Records on locating words and elements »
* BEGIN *
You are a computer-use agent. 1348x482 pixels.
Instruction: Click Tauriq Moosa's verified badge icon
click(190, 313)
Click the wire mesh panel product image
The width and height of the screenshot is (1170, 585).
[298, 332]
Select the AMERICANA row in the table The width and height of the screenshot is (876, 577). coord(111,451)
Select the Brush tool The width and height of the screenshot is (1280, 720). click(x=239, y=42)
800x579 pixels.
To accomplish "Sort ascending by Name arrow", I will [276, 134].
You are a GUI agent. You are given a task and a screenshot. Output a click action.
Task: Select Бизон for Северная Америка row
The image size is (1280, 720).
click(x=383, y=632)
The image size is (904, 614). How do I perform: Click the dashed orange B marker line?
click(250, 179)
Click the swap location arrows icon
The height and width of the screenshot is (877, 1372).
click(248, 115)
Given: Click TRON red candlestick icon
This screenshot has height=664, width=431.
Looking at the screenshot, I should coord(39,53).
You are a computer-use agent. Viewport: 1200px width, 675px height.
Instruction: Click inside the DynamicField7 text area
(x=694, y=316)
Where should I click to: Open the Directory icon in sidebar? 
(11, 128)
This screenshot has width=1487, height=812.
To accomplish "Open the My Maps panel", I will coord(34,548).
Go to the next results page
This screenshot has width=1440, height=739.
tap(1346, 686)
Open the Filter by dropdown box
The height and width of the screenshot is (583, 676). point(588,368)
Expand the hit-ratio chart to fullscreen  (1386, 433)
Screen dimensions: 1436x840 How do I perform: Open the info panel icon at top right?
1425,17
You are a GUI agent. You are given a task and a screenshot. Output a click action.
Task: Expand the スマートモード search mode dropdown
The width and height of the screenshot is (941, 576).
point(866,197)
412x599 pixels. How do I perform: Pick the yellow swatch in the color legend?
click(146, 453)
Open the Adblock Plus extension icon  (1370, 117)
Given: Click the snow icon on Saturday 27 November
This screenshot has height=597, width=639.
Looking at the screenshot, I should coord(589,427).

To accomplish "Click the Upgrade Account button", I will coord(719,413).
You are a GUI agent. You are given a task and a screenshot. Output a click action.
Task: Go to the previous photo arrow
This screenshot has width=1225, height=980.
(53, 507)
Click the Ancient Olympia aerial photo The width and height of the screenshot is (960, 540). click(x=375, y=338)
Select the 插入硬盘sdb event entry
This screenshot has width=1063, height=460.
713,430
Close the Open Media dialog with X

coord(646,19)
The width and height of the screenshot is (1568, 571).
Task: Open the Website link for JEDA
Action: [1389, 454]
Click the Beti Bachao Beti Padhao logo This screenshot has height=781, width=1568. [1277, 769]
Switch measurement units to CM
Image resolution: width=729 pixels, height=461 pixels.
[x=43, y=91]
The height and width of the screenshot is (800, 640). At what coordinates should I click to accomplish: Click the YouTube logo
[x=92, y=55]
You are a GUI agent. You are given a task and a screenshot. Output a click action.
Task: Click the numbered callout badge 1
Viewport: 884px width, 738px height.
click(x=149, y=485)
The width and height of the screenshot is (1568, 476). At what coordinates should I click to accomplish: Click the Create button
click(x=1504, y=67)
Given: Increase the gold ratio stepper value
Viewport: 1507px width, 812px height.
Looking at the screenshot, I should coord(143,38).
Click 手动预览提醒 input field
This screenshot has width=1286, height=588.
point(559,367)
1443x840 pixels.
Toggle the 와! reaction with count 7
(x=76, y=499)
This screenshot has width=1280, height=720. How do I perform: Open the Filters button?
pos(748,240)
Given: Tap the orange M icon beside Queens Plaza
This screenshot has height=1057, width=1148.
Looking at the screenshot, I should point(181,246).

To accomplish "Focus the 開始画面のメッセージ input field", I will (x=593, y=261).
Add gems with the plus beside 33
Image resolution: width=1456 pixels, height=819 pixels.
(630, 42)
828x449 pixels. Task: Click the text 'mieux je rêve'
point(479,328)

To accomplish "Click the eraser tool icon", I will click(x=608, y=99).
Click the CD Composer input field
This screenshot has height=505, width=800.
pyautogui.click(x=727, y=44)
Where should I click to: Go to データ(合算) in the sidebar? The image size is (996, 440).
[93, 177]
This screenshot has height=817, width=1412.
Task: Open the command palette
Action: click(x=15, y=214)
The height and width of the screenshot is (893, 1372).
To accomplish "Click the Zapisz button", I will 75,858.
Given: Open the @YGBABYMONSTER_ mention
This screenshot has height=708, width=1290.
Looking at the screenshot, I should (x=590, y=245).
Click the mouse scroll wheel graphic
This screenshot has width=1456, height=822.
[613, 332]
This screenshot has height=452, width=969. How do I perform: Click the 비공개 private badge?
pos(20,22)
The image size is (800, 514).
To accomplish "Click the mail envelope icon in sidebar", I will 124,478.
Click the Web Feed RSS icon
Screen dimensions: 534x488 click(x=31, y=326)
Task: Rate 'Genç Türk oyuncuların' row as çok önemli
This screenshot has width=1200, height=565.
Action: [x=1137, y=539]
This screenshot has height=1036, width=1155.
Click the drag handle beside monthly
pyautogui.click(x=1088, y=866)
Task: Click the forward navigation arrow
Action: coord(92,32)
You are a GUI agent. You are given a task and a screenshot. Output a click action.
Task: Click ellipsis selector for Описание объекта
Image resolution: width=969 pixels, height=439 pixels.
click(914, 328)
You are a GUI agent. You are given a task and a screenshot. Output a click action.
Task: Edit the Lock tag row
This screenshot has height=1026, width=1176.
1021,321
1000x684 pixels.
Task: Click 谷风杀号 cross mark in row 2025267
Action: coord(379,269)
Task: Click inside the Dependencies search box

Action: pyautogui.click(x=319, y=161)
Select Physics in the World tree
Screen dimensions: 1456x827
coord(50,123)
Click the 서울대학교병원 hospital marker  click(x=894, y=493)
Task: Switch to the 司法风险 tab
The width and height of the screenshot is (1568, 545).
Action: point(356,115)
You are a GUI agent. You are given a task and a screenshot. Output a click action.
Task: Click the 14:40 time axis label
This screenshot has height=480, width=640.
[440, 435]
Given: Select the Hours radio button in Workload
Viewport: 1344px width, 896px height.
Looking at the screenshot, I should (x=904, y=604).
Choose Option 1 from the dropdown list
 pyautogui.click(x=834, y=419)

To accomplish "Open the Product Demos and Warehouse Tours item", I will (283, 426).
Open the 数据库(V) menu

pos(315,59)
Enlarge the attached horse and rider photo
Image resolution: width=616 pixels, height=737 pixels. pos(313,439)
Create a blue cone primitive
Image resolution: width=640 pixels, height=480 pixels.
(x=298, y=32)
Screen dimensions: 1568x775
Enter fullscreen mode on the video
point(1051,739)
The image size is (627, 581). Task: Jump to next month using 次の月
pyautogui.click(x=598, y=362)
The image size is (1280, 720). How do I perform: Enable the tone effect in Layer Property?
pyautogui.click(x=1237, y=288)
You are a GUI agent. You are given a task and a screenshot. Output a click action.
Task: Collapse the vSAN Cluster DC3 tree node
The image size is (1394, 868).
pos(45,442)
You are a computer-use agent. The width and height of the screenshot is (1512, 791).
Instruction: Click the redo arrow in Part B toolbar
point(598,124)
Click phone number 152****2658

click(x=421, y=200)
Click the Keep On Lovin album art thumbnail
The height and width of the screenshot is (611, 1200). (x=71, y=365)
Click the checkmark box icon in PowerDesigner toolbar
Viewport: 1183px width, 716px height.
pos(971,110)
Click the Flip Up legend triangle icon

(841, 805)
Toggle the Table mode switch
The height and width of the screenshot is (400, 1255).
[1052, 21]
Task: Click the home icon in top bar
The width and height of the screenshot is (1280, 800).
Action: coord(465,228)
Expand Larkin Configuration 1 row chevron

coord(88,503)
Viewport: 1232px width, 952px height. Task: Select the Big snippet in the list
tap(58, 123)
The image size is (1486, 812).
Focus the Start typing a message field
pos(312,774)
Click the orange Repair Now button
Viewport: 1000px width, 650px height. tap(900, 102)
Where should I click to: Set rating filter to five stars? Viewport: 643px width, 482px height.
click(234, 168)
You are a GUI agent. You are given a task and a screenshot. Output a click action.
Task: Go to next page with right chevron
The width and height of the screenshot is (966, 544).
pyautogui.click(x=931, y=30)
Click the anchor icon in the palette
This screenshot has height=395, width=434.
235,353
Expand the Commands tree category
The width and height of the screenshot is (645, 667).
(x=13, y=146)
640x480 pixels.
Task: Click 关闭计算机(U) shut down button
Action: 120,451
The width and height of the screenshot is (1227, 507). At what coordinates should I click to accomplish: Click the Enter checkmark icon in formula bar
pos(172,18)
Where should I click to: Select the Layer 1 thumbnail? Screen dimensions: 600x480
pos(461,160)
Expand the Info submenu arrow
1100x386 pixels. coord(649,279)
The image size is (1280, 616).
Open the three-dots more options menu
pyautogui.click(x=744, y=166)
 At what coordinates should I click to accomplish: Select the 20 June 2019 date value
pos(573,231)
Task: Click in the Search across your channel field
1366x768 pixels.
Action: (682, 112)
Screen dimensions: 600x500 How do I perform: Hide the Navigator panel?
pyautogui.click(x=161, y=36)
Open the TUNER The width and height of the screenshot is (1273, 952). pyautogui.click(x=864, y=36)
* END *
Arrange the stretch from the start of the records through the line containing "Looking at the screenshot, I should coord(39,53)." as a numbered list, omitting any blank lines.

Answer to this task »
1. You are a computer-use agent. 1348x482 pixels.
2. Instruction: Click Tauriq Moosa's verified badge icon
3. click(190, 313)
4. Click the wire mesh panel product image
5. The width and height of the screenshot is (1170, 585).
6. [298, 332]
7. Select the AMERICANA row in the table The width and height of the screenshot is (876, 577). coord(111,451)
8. Select the Brush tool The width and height of the screenshot is (1280, 720). click(x=239, y=42)
9. 800x579 pixels.
10. To accomplish "Sort ascending by Name arrow", I will [276, 134].
11. You are a GUI agent. You are given a task and a screenshot. Output a click action.
12. Task: Select Бизон for Северная Америка row
13. The image size is (1280, 720).
14. click(x=383, y=632)
15. The image size is (904, 614). How do I perform: Click the dashed orange B marker line?
16. click(250, 179)
17. Click the swap location arrows icon
18. The height and width of the screenshot is (877, 1372).
19. click(248, 115)
20. Given: Click TRON red candlestick icon
21. This screenshot has height=664, width=431.
22. Looking at the screenshot, I should coord(39,53).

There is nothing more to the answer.